Arras has a combined Hôtel de Ville and belfry which puts the market-house and belfry of Bruges quite in the shade from an impressive architectural point of view. There is not the quiet, splendid severity of its more famous compeer at Bruges, but there is far more luxuriance in its architectural form, and, at any rate, it was a surprise and a pleasure to find that any such splendid monument were here.
The Spanish invasion of other days has left its mark all through Flanders, and here at Arras the florid Renaissance architecture of the Hôtel de Ville and the vaults and roofs of the market-square are manifestly exotics from a land strange to French architectural ways.
Arras, with its quaint old arcaded market-place, is a great distributing-point for cereals. A million of francs' worth in value changes hands here in a year, and the sale, in small lots, out in the open, is a survival of the moyen âge when the abbés of a neighbouring monastery levied toll for the privilege of selling on the market-place. Today the toll-gatherer, he who collects the small fee from the stall-owners, is still known as the Abbé.
Arras is quaint and interesting, and withal a lively, progressive town, where all manner of merchandizing is conducted along very businesslike lines. You can buy sewing-machines and agricultural machinery from America at Arras, and felt hats and orange marmalade (which the Frenchman calls, mysteriously, simply, "Dundee") from Britain.
To Douai, from Cambrai, was another hour's run. Douai has a Hôtel de Ville and belfry, too, which were entirely unlooked for. Quaint, remarkable, and the pet and pride of the inhabitant, the bells of the belfry of Bible-making Douai ring out rag-time dances and Sousa marches. Such is the rage for up-to-dateness!
There is a goodly bit to see at Douai in the way of ecclesiastical monuments, but the chief attraction, that which draws strangers to the place, is the July "Fête de Gayant," at which M. and Mme. Gayant (giant), made of wickerwork and dressed more or less à la mode, are promenaded up and down the streets to the tune of the "Air de Gayante." All this is in commemoration of an unsuccessful attempt to capture the city by Louis XI. in 1479. The fête has been going on yearly ever since, and shows no signs of dying out, as does the Guy Fawkes celebration in England.

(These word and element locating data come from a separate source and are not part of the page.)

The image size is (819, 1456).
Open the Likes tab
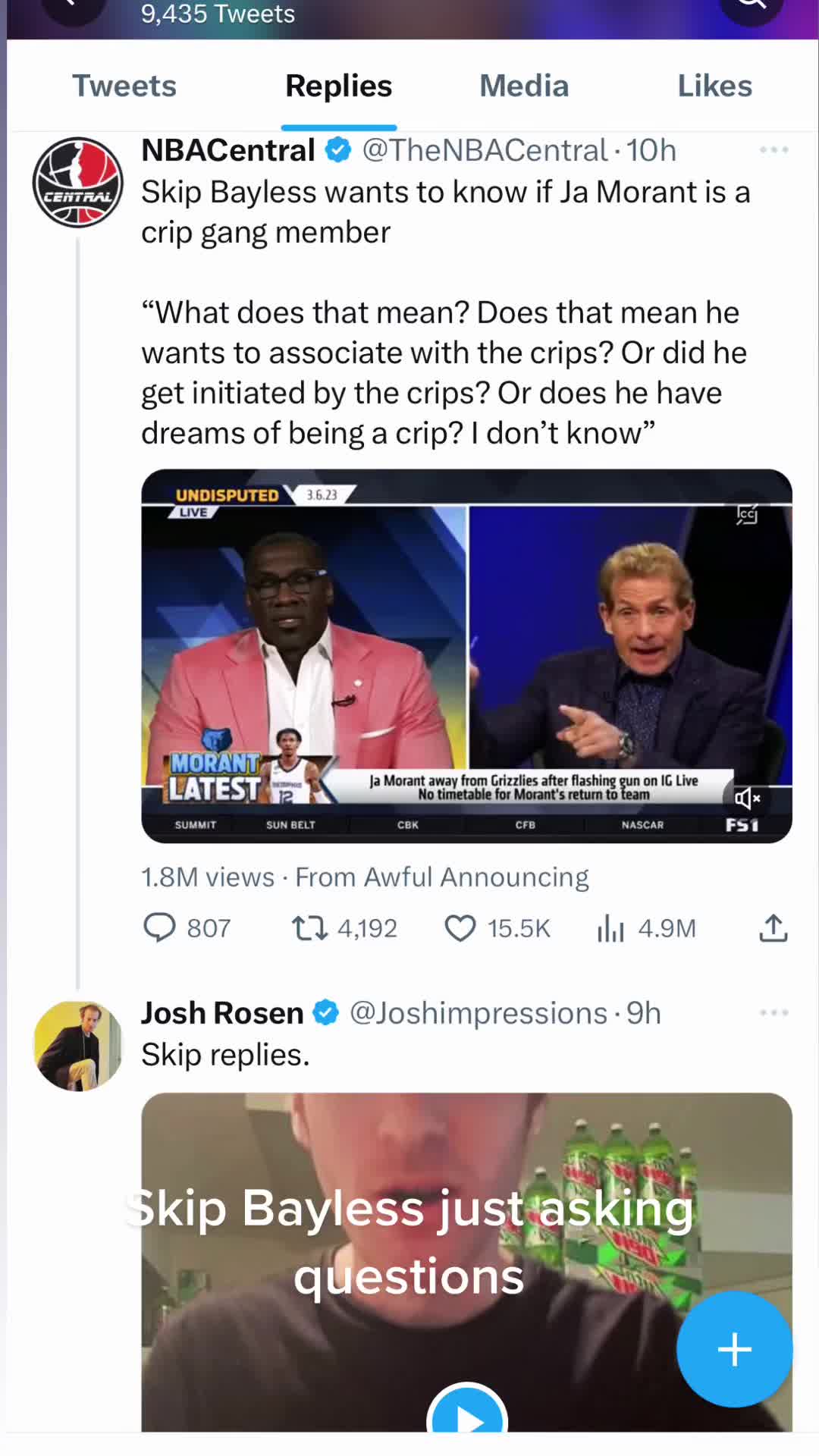pos(714,86)
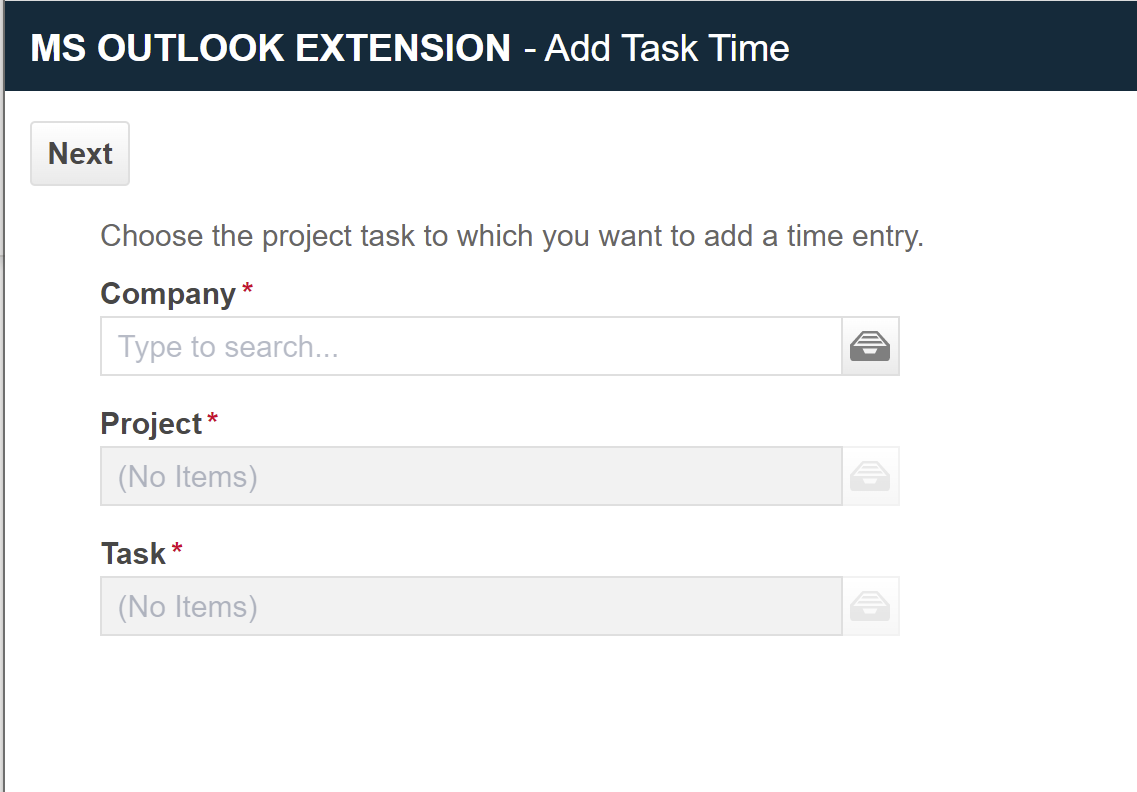Screen dimensions: 1137x792
Task: Click the word 'Choose' in the instructions
Action: (152, 236)
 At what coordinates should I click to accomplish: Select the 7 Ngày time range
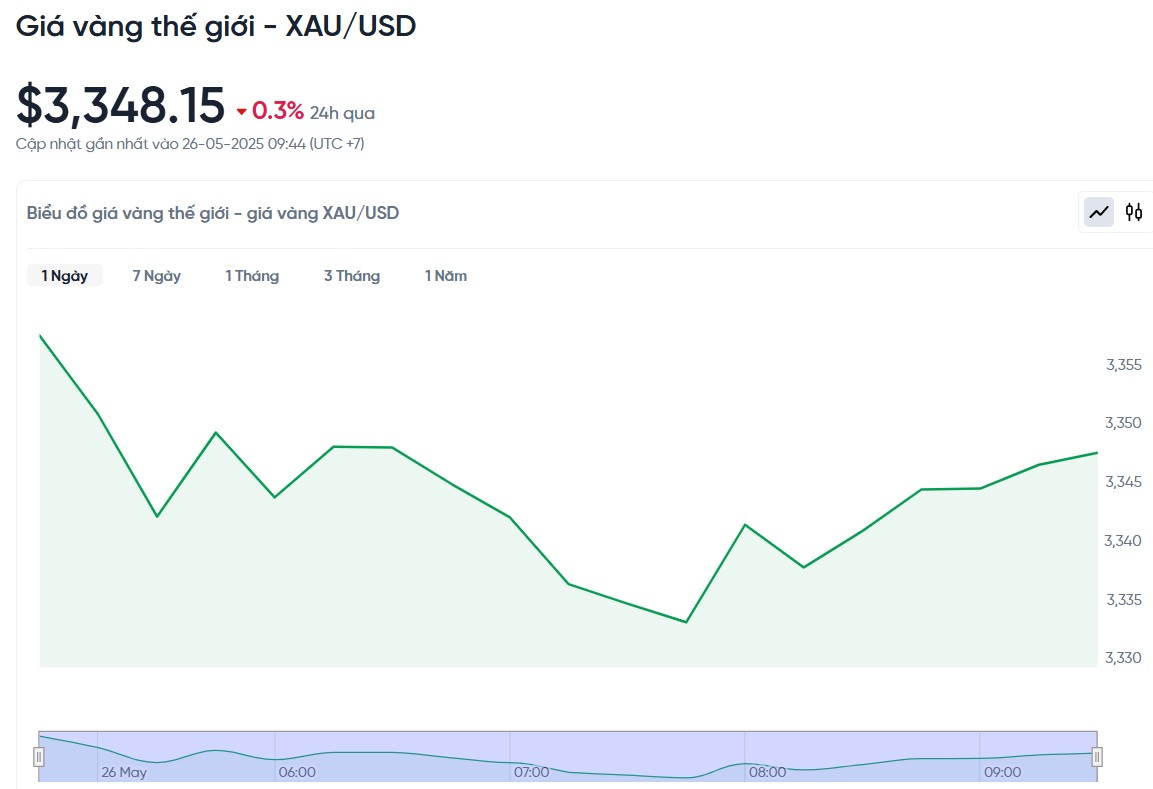click(x=157, y=276)
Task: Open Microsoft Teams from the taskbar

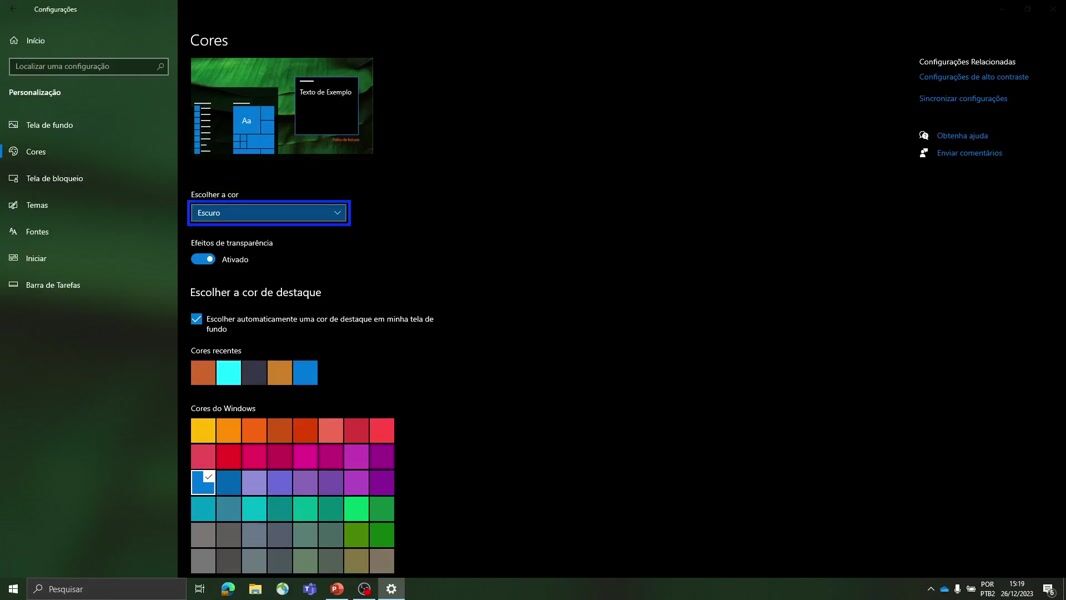Action: [310, 589]
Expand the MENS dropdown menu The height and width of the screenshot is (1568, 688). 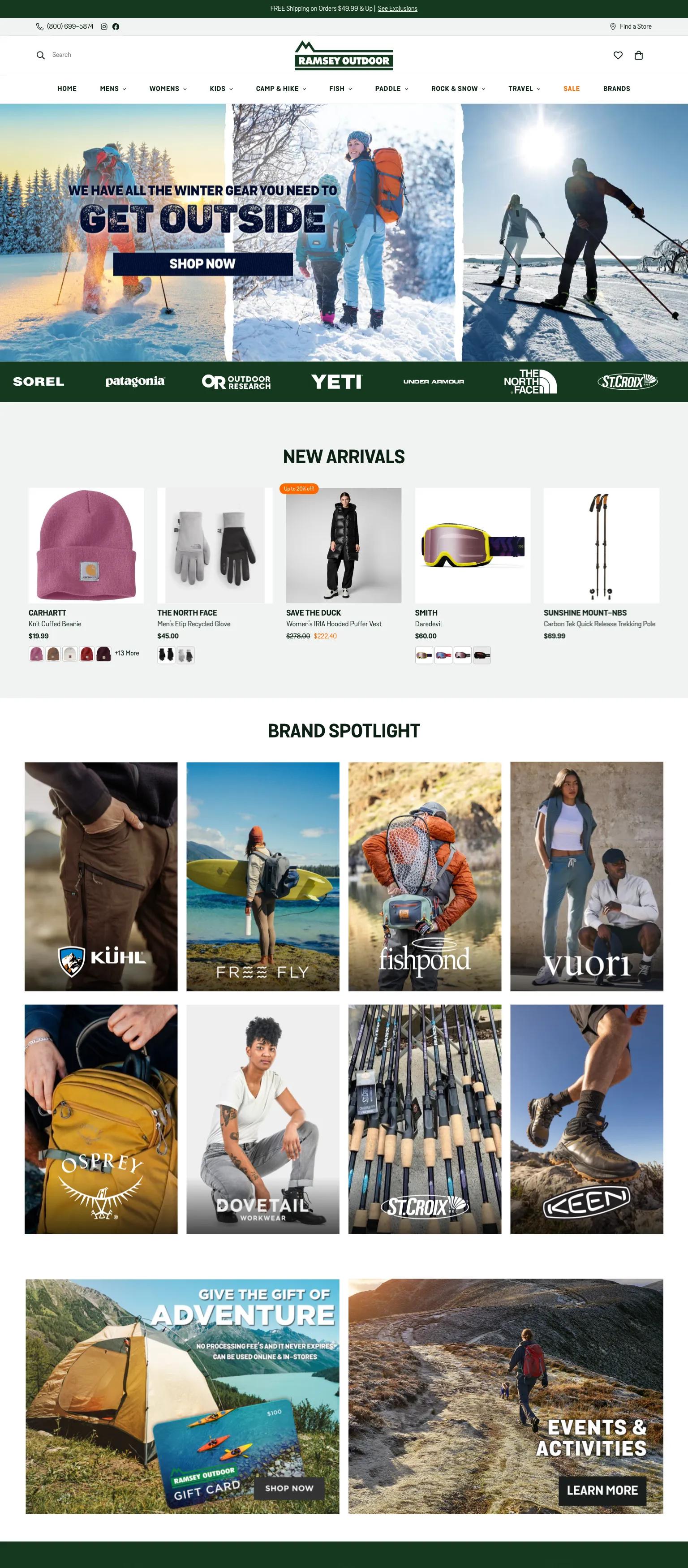point(113,89)
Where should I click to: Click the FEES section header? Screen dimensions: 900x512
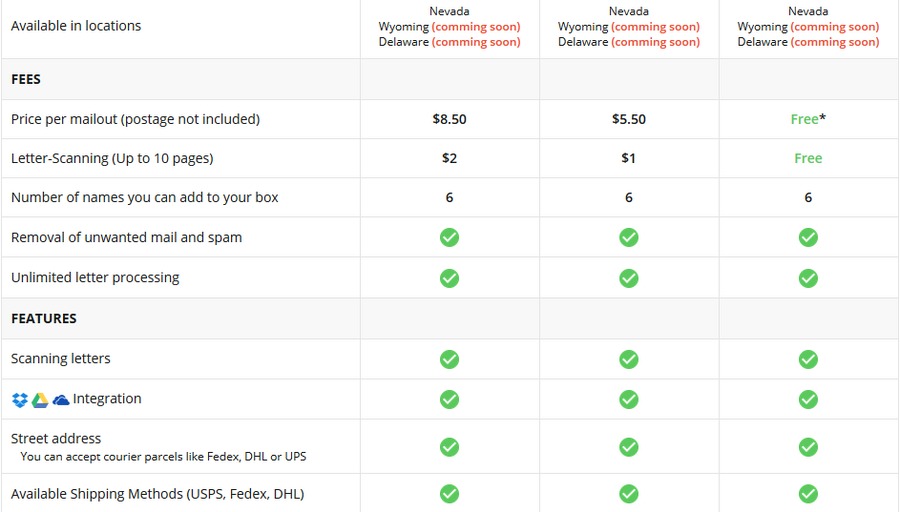[x=26, y=79]
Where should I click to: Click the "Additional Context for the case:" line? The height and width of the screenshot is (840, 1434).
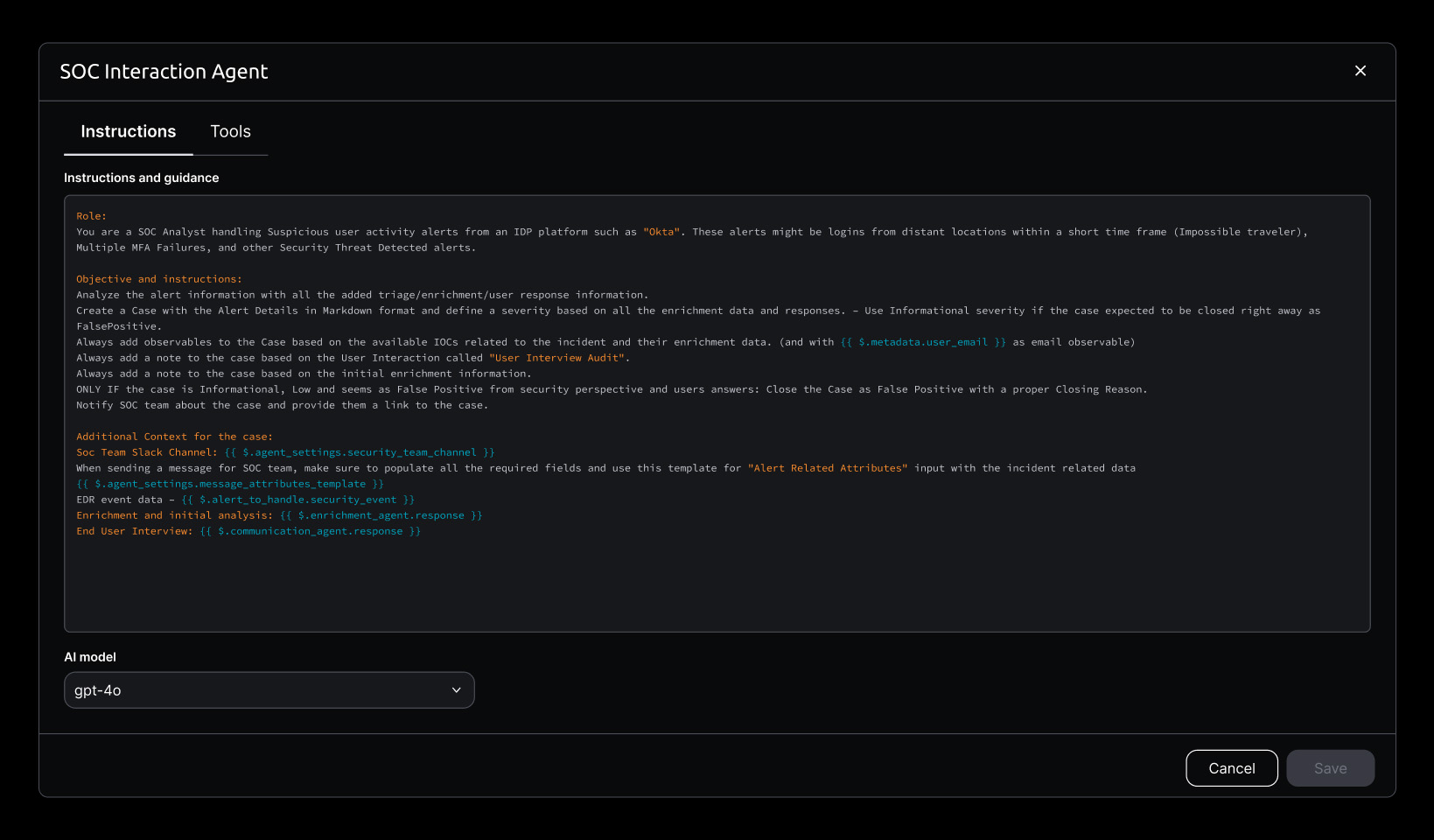pyautogui.click(x=174, y=437)
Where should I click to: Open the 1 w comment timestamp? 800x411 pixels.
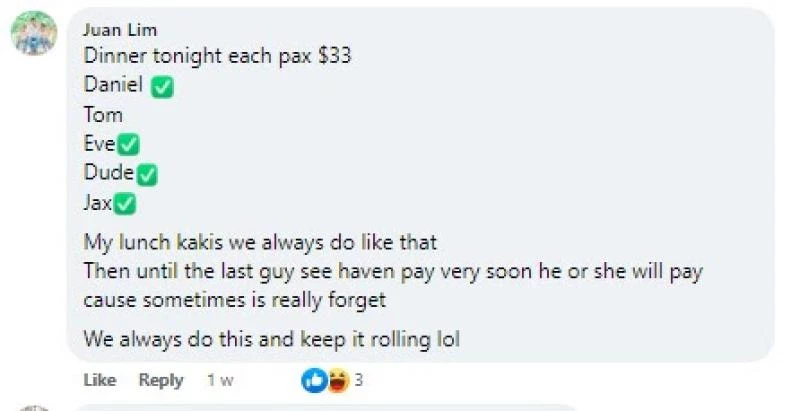[x=220, y=380]
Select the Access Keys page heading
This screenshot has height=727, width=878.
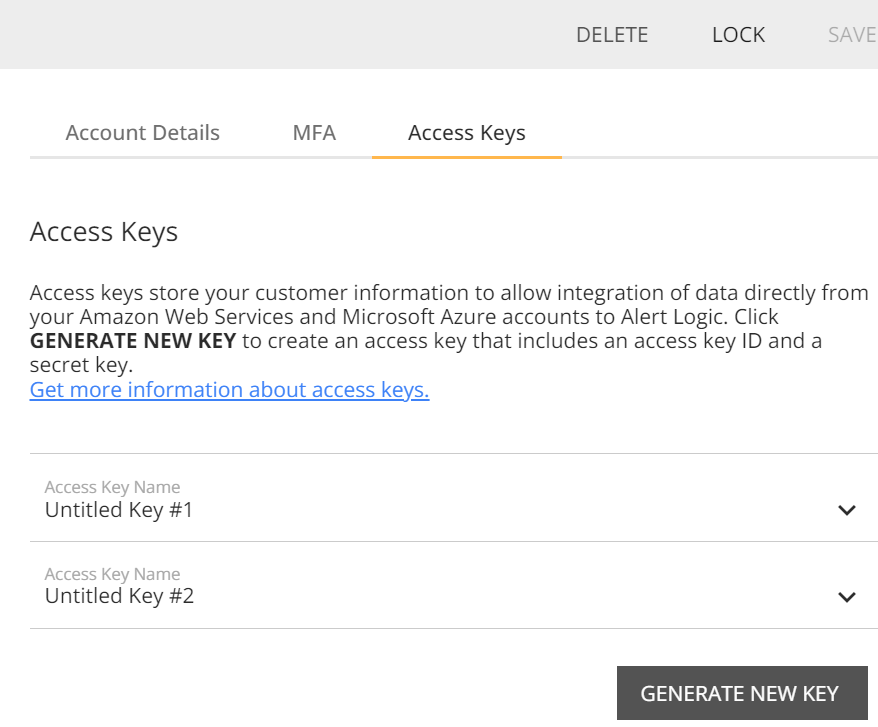103,231
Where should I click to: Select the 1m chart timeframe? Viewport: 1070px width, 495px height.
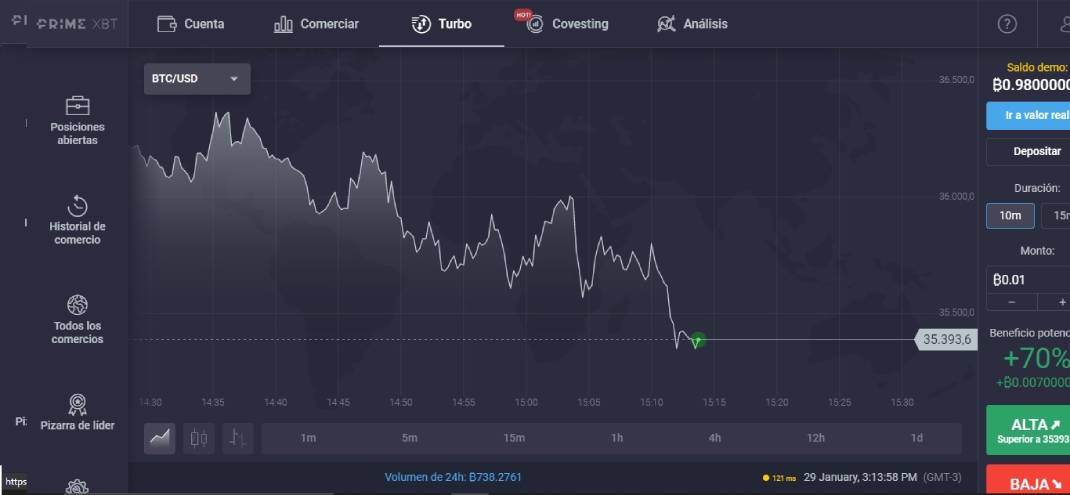[308, 438]
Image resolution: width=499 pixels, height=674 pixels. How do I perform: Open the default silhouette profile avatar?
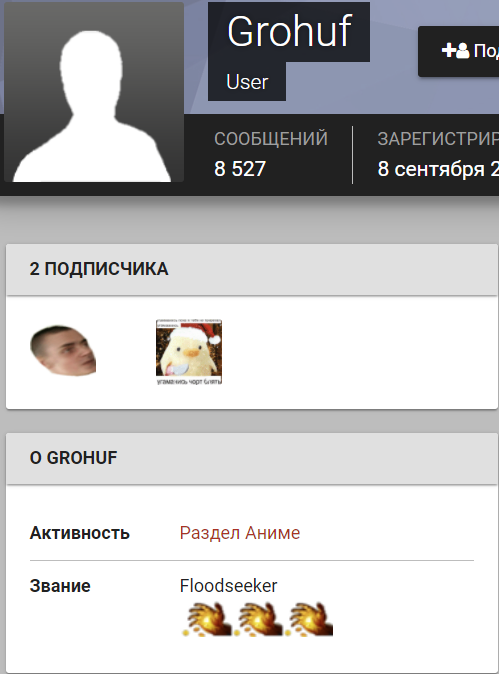coord(94,92)
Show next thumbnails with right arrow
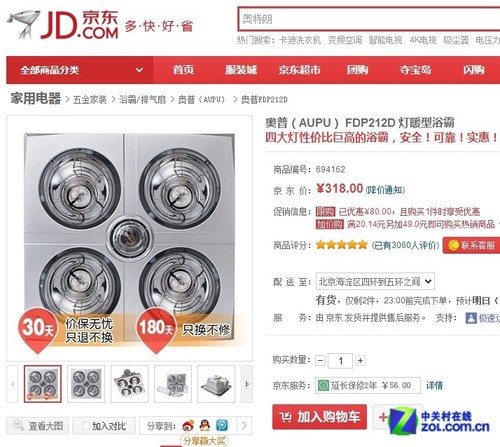The width and height of the screenshot is (500, 447). point(247,384)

We were now going through France's "black country," the coal-fields of the north, and the gaunt scaffolds of the mine-pits dotted the landscape here and there, as they do in Pennsylvania or the Midlands of England. They did not especially disfigure the landscape, but gave a modern note of industry and prosperity which was as marked as that of the farmyards of the peasants and high-farmers of Normandy or La Beance. France is an exceedingly wealthy, and, what is more, a "self-contained" nation; and this fact should not be forgotten by the critics of what they like to call effete Europe.
Bethune is in the heart of the coal country, and is not a particularly lovely town. It has a dream of an old-world hotel, though, and one may go a great deal farther and fare a great deal worse than at Bethune's Hôtel du Nord, a great rambling, stone Renaissance building, with heavy decorated window-frames, queer rambling staircases, and ponderous, beamed ceilings.
It sits on a little Place, opposite an isolated belfry, from whose upper window there twinkles, at night, a little star of light, like a mariner's beacon. What it is all supposed to represent no ones seems to know, but it is an institution which dies hard, and some one pays the expense of keeping it alight. A belfry is a very useful adjunct to a town. If the writer ever plans a modern city he will plant a belfry in the very centre, with four clock-faces on it, a sun-dial, a thermometer, and a peal of bells. You find all these things on the belfry of Bethune, and altogether it is the most picturesque, satisfying, and useful belfry the writer has ever seen.